If defense wins championships, why were the Longhorns 25-13 during that time period?

Lack of offense, right?

Partly. Every year, the SEC and Virginia Tech put up teams that can't move the ball and they still win 10+. The 1999, 2001 and 2002 Texas squads weren't dynamic on offense (very comparable to 2009/2010 yards per play outputs), but they didn't turn the ball over, played good defense, and won plenty.

Between, 2009-2011, the Texas offense turned the ball over 92 times. Offense failed not only as a driver of points, but in its role on team defense. It was downright subversive.

What the Texas defense surrendered in points allowed over the last three years doesn't make sense in correlation with yards allowed and yards per play. It's about 4 ppg higher than it should be. That's 156 points of carelessness distributed over 3 years, and over 2010/2011, it moved 4-6 games to the loss column. In 2009, it may have cost us a national title.

The Texas offense over the last three years was a concrete life preserver.

Compare the above to this:


PA YA YPP
2008:
18.8
342.9
5.3
2005: 16.4
302.9
4.4
2004: 17.9
320.1
4.9

By contrast, these three defenses from recent Longhorn history surrendered 322 yards per game and a 4.9 yards per play average - right at or above the Texas 14 year mean under Brown - but allowed only 17.7 points per game.
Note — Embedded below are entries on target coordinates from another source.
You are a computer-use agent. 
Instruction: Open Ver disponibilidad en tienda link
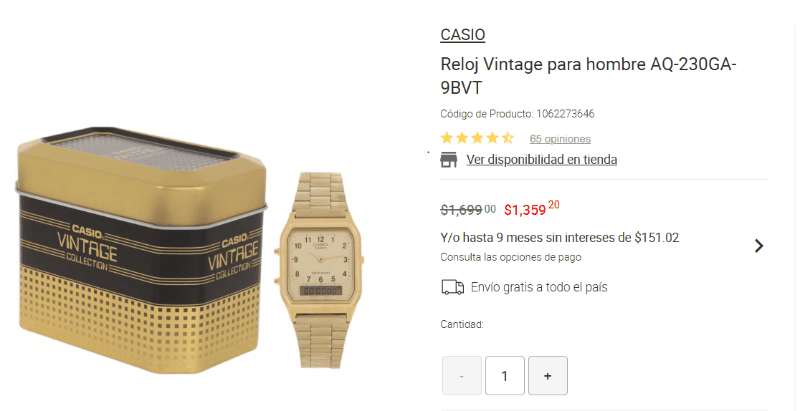541,160
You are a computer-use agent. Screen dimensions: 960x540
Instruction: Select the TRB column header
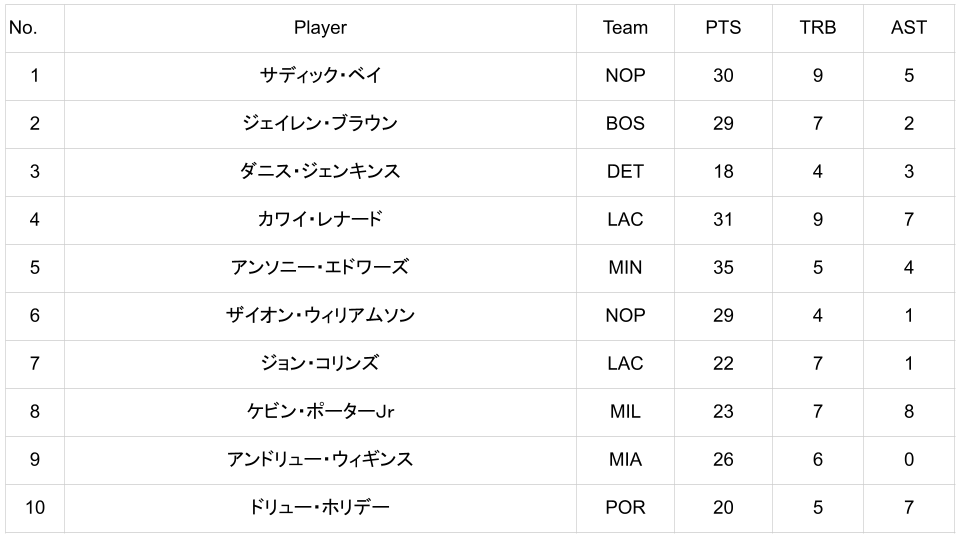pos(817,28)
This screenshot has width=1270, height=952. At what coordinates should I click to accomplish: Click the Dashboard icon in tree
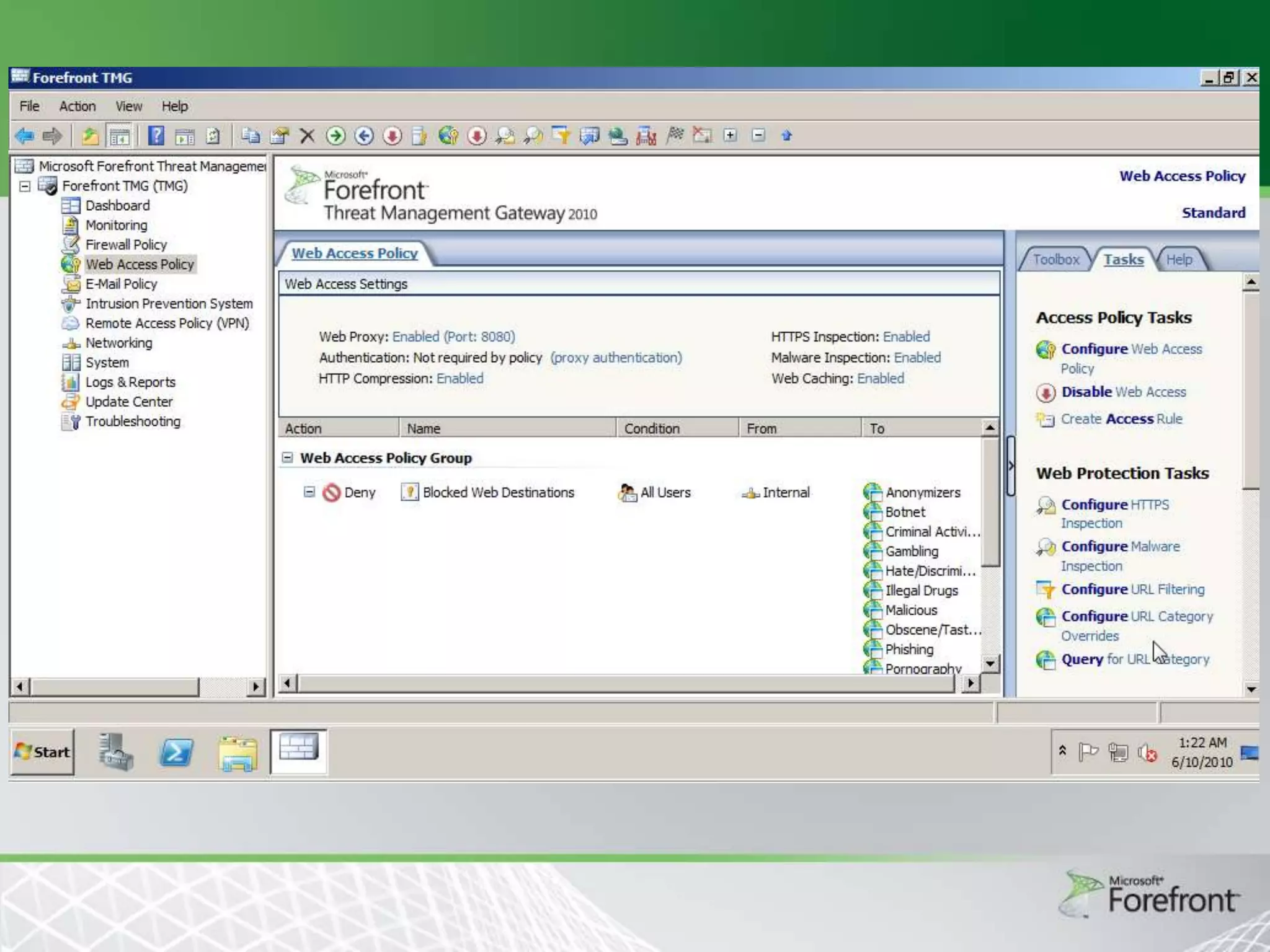(71, 206)
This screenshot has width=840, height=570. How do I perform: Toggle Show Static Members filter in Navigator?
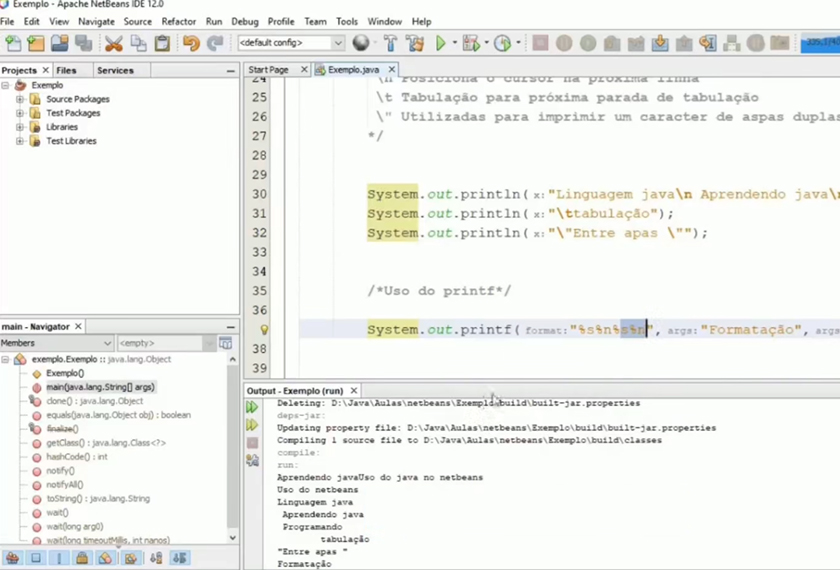coord(59,558)
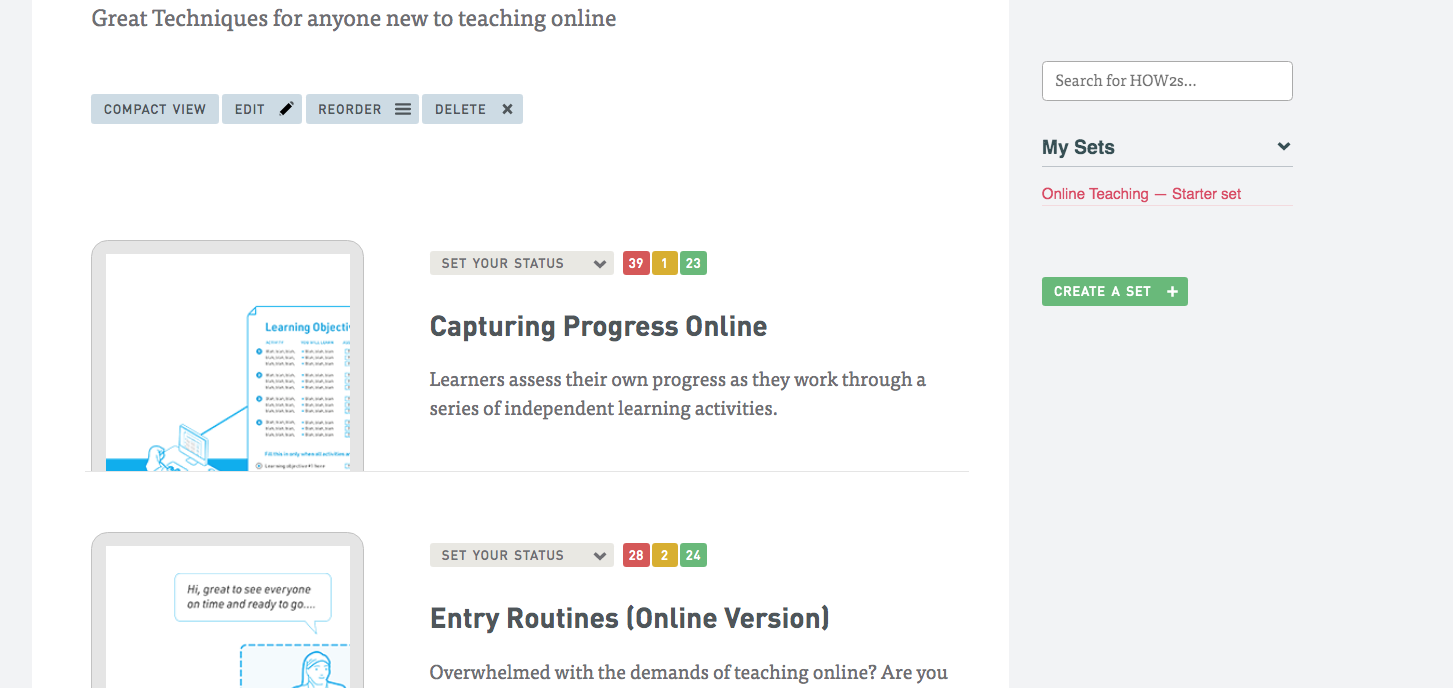1453x688 pixels.
Task: Open the Entry Routines (Online Version) title
Action: click(x=630, y=618)
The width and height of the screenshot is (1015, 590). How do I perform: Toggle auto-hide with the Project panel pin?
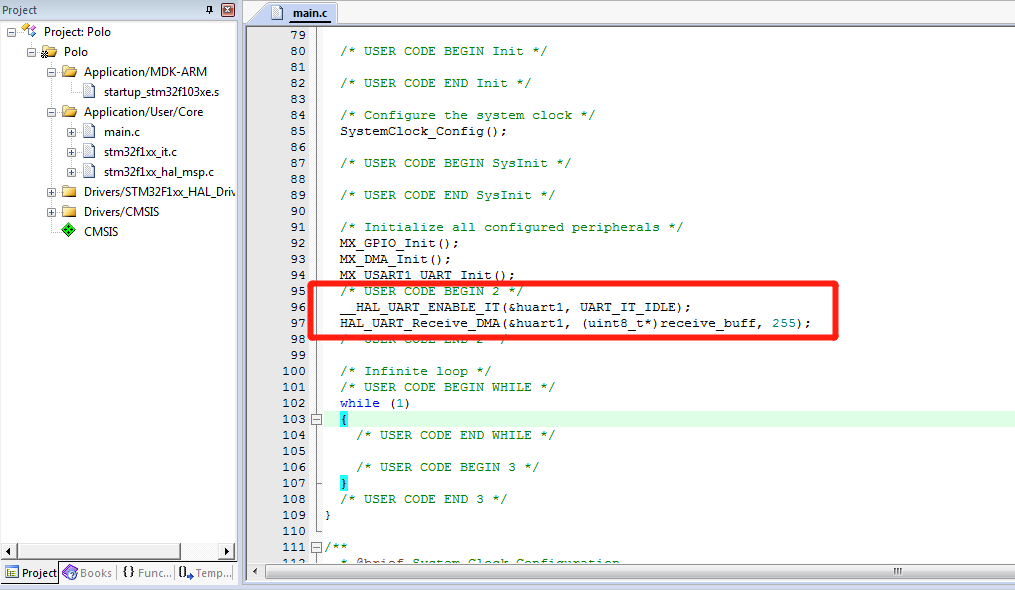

In those three years, Texas boasted a 37-2 record. In comparison to 2009-2011, those defenses gave up more yardage and yardage per play, but scoring allowed was markedly less not only compared to Texas '09-'11, but to expected correlative outputs.

Offense and special teams were buoying team defense.

By now, you've probably made the connection that 2004, 2005, and 2008 represent the three best Mack Brown offenses of the last decade, while 2009, 2010, and 2011 represent the worst. Not only in terms of pure offensive output (glory years: 6.6 yards per play; inglorious: 5.4 yards per play), but crucially with respect to turnovers (glory: 52 turnovers, inglorious: 92 turnovers).

The 2009 Texas offense was actually the beginning of this trend, obscured in the average fan's memory by a national title berth and a deceptive scoring average. Straight up awful in most big games, with per play averages (5.6) much closer to Garrett Gilbert's 2010 Texas squad (5.4) and last year's injury riddled cluster (5.2) than our best vintage, and it took 9 non-offensive touchdowns, 37 forced turnovers, luck, and dominant defensive play to compensate.

So what does it mean for 2012?

Good things, if we stay healthy. Offense doesn't have to be great to help your defense. Texas offenses in '99, '01, '02 were thoroughly mediocre, but Texas still won plenty by not turning it over, and scoring non-offensive touchdowns in bunches.

The numbers suggest that a minimal therapeutic dose of offense (5.7 YPP, < 21 turnovers on the season) guarantees lots of winning when paired with a good defense and special teams play. Which feed your offense easy scores and an inflated scoring average.

Call it the minimal dose of unit reciprocity.

So, if we're predicting 2012 win totals, tell me how many points we give up per game in 2012 on defense. It will tell me all I need to know about the Texas offense.